The basic principle underlying the German arbitration law is party autonomy (section 1042 (2) ZPO). The parties are to a large extent free to determine the arbitral procedure themselves, and they may do so by way of reference to a set of arbitration rules (section 1042 (3) ZPO).
However, the parties are limited by the following mandatory rules:
- Application of the German arbitration law to arbitral proceedings where the seat of arbitration is Germany (section 1025 ZPO);
- The rules on objective arbitrability (section 1030 ZPO);
- Recourse to the state courts for the decision on the validity of the arbitration agreement (section 1032 ZPO);
- The state courts' role in enforcing temporary relief (sections 1033; 1041 (2) and 1041 (3) ZPO) is usually considered mandatory;
- Equal participation and weight of all parties regarding the constitution of the arbitral tribunal (section 1034 ZPO);
- Recourse to the state courts to verify the decision on the challenge of an arbitrator, provided that the arbitral tribunal has rejected the challenge (section 1037 (3) ZPO);
- The tribunal may decide on its own jurisdiction (so-called Kompetenz-Kompetenz, section 1040 (1) ZPO), but the parties cannot rule out the review of that decision by the state courts;
- Respect of the principle of equal treatment of all parties and the parties' right to be heard (section 1042 (1) ZPO);
- Representation by attorneys cannot be excluded per se (1042 (2) ZPO);
A party's general right to initiate set-aside proceedings (section 1059 ZPO) cannot be waived in advance.
There are more mandatory rules in other sources of German substantive and procedural law, and the arbitration proceedings must at all times respect the German public order in order to ensure the enforceability of the award.
Arbitration in Croatia is governed by the Croatian Arbitration Act, published in the Official Gazette No. 88/2001 on October 11, 2001 as in force since October 19, 2001.

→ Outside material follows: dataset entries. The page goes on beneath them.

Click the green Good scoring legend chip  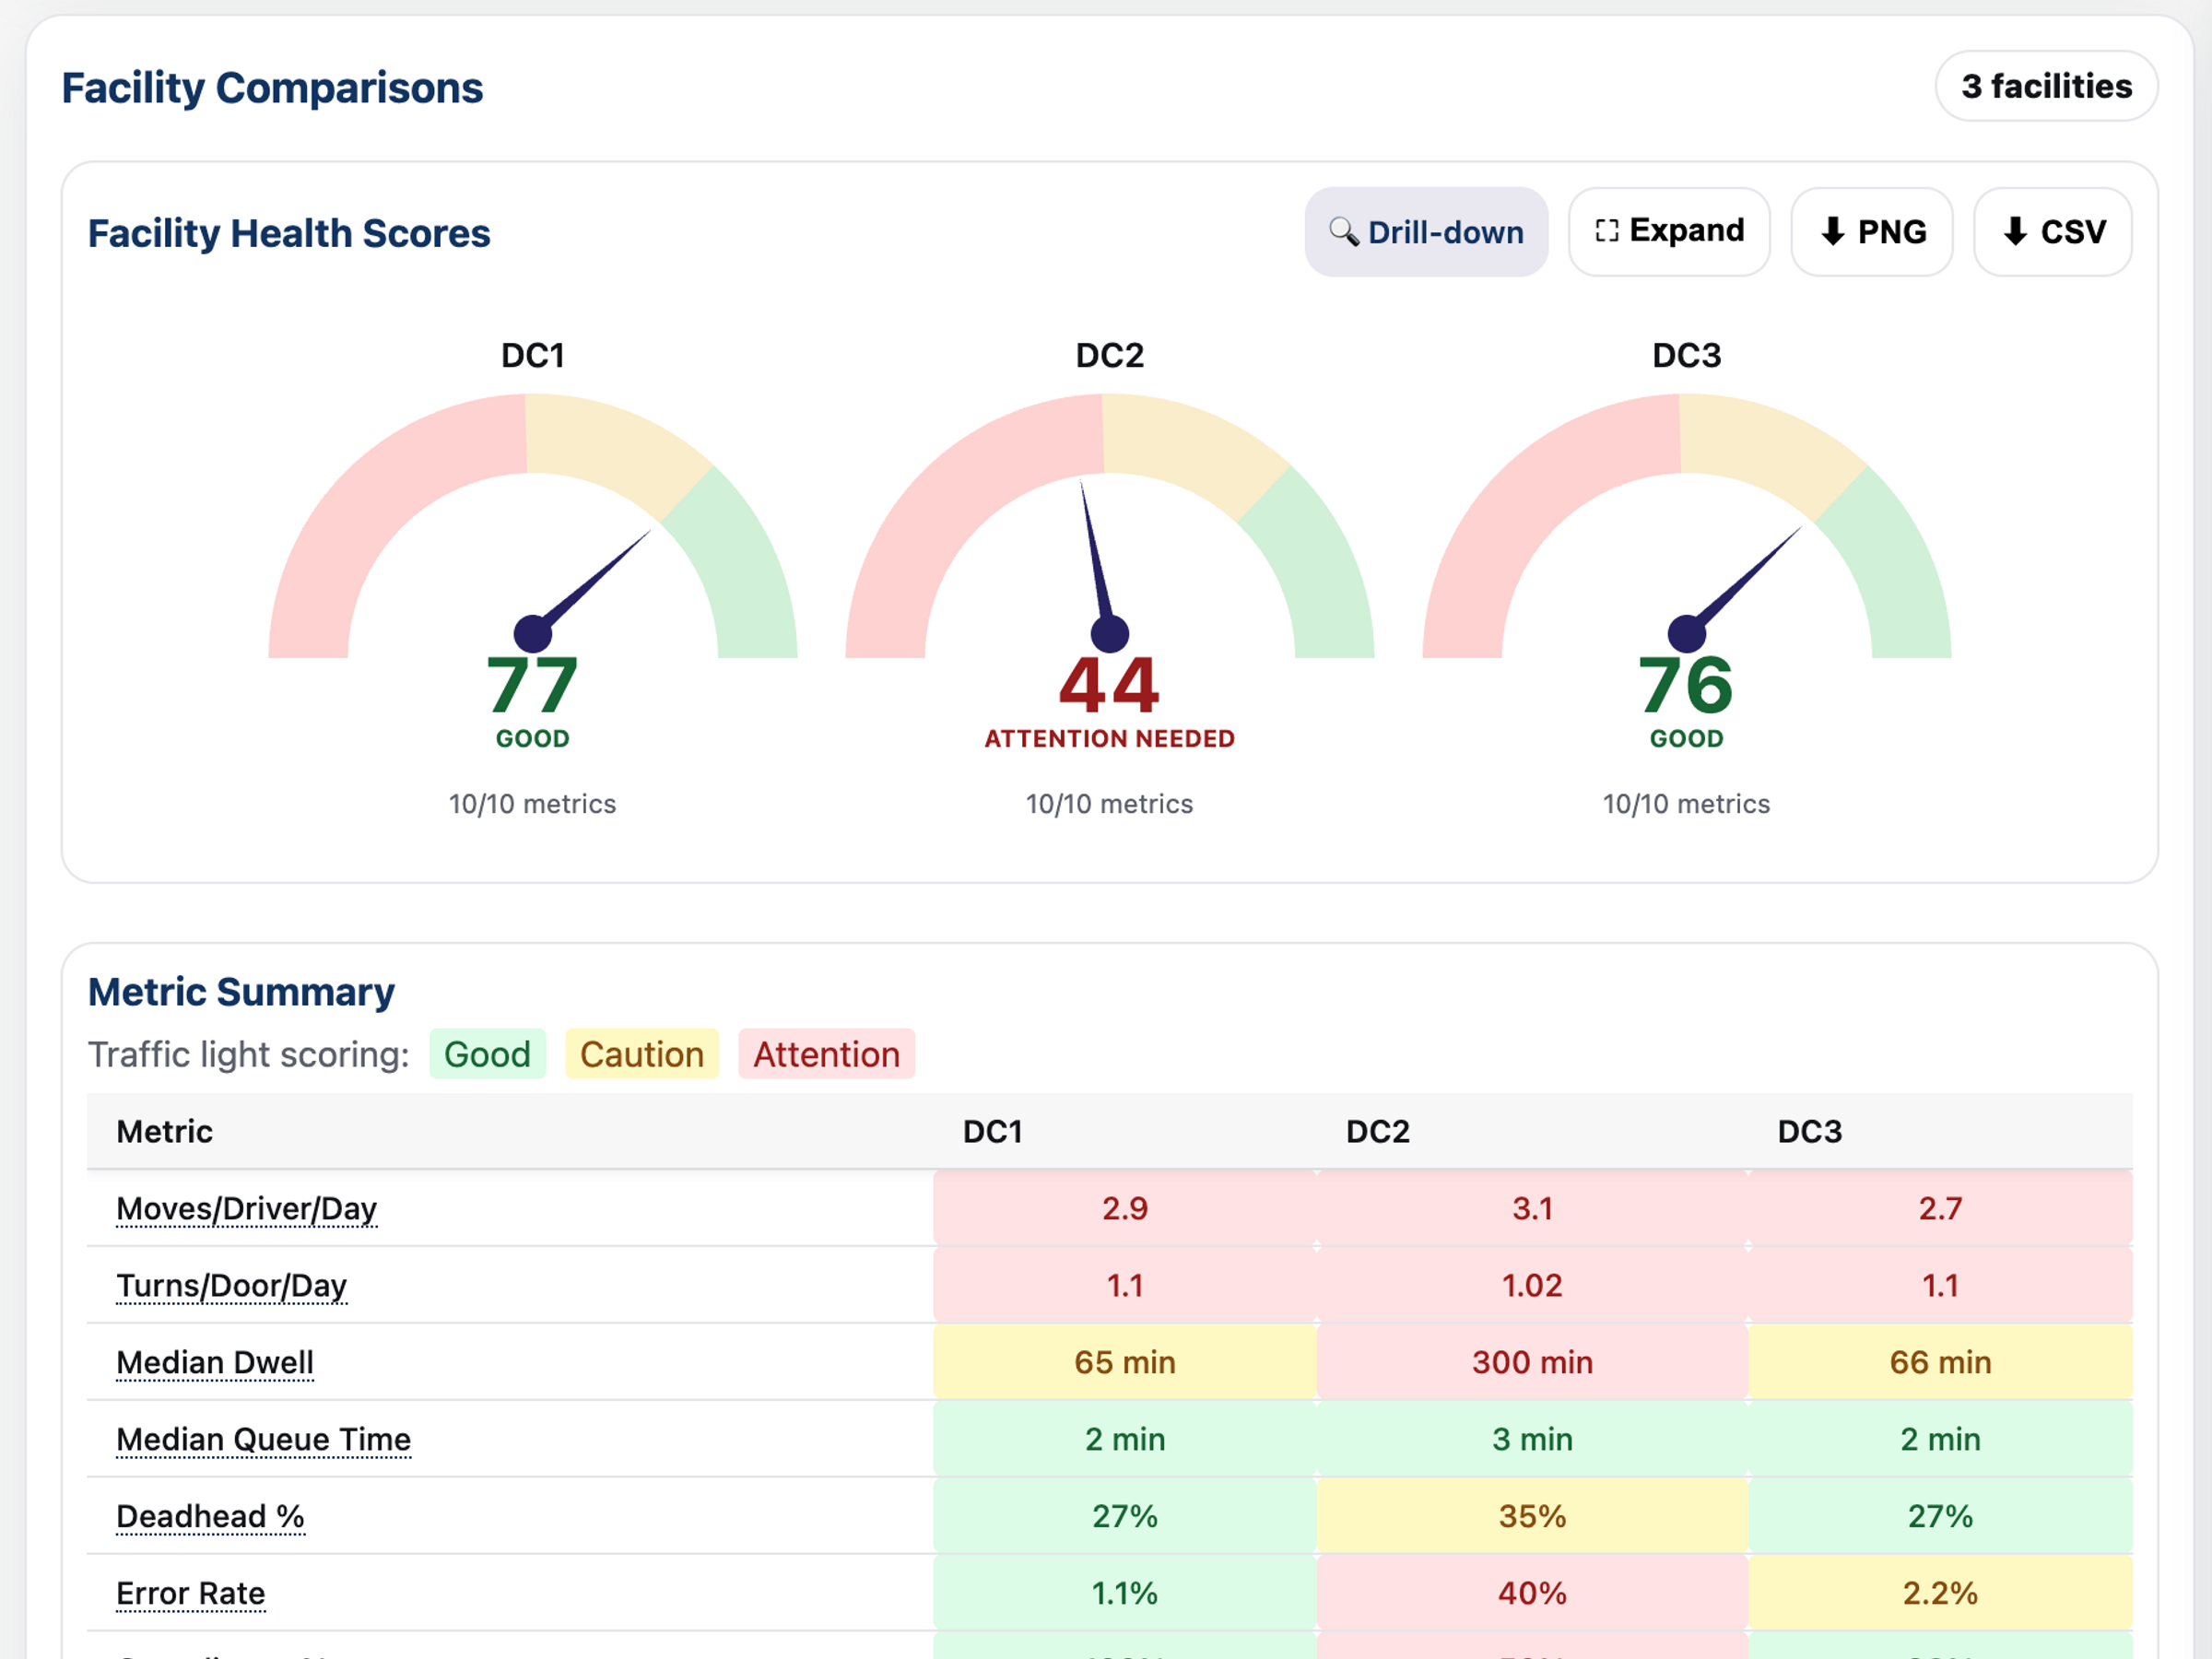coord(487,1054)
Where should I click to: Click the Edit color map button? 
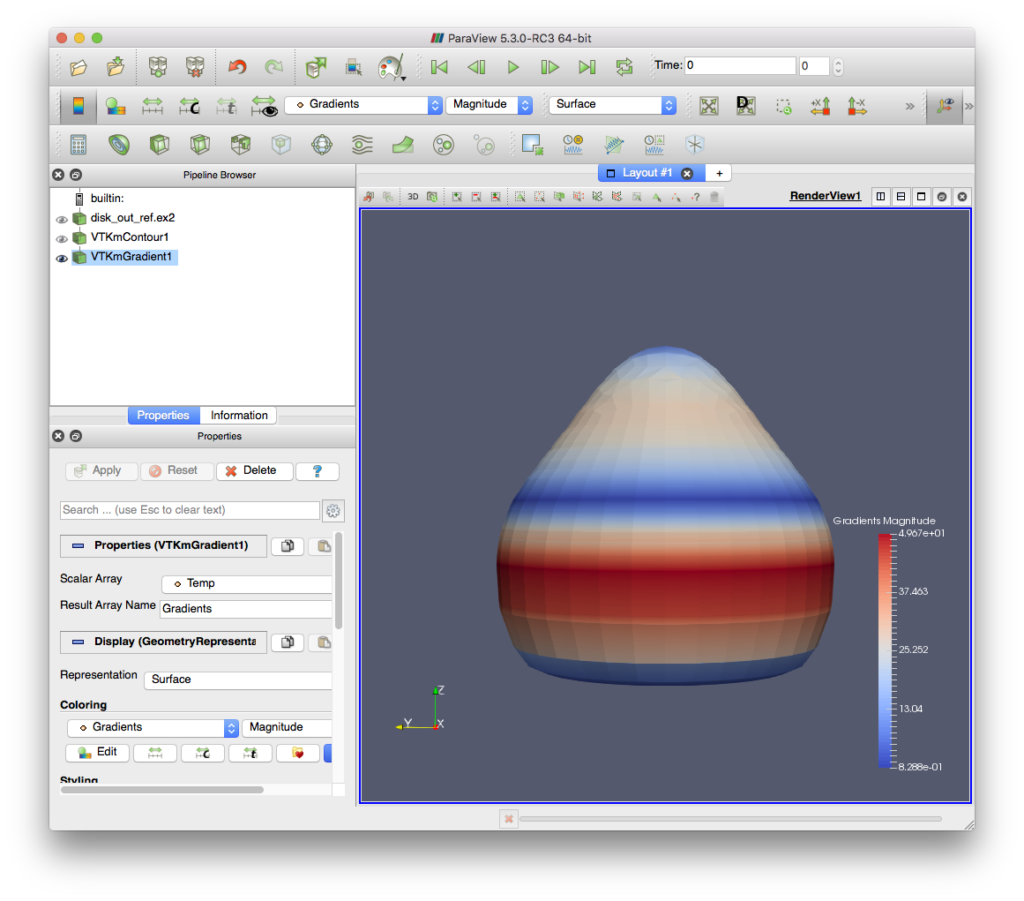pyautogui.click(x=96, y=752)
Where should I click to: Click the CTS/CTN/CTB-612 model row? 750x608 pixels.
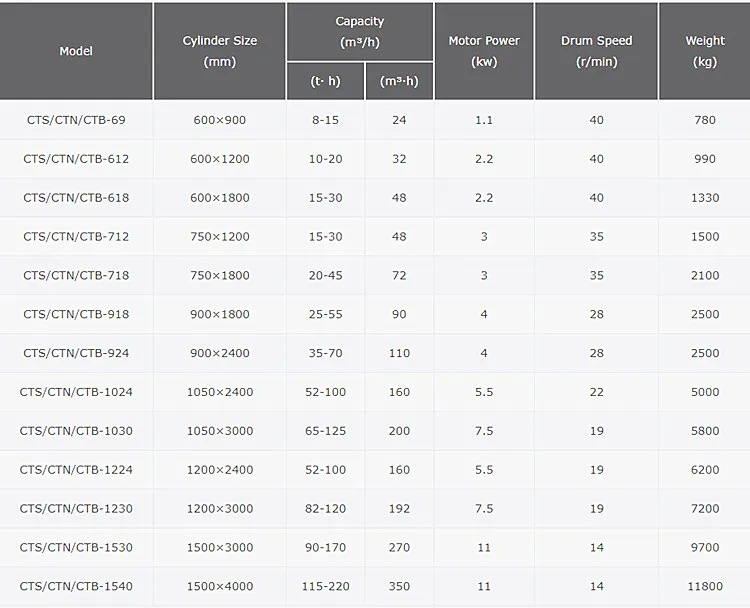tap(76, 159)
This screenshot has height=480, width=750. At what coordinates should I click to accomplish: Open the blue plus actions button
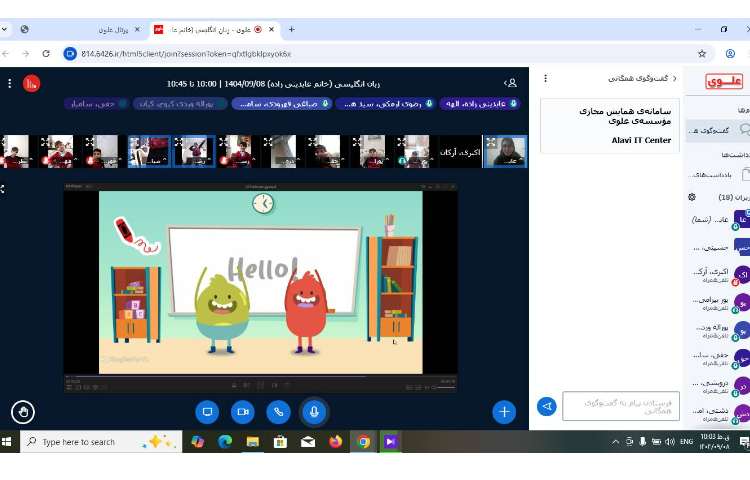(504, 411)
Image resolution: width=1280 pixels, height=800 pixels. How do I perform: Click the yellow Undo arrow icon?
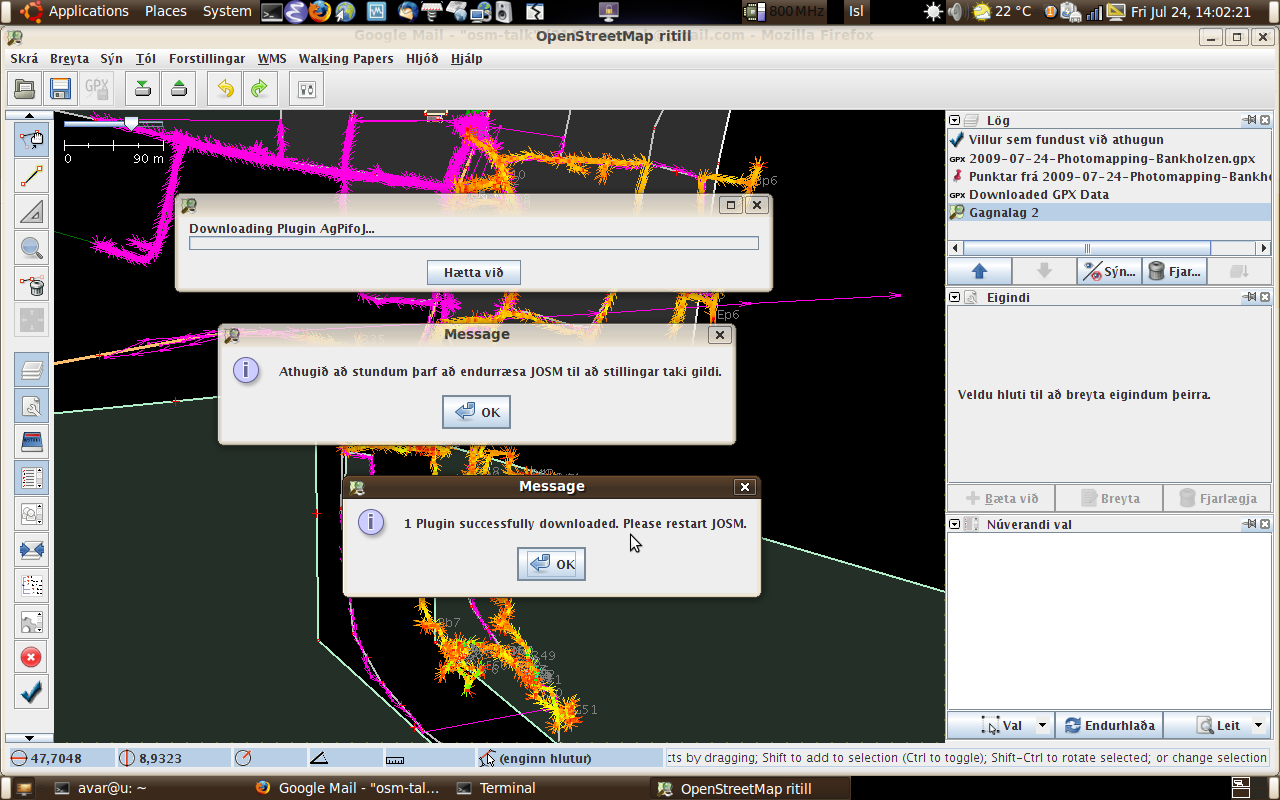225,88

Although the parties to the arbitration proceedings are free to choose the applicable arbitration rules, there are some mandatory rules that the parties cannot deviate from. These rules are the rules on arbitrability and public order, as well as some mandatory rules of the Arbitration Act, such as the provisions on the fair trial and equal treatment, provisions on the grounds for challenge of arbitrators, provisions on the appointment of the judges of Croatian courts as arbitrators, provisions on written arbitral awards, content, annulment and state of origin of the arbitral award, and the competence-competence provisions.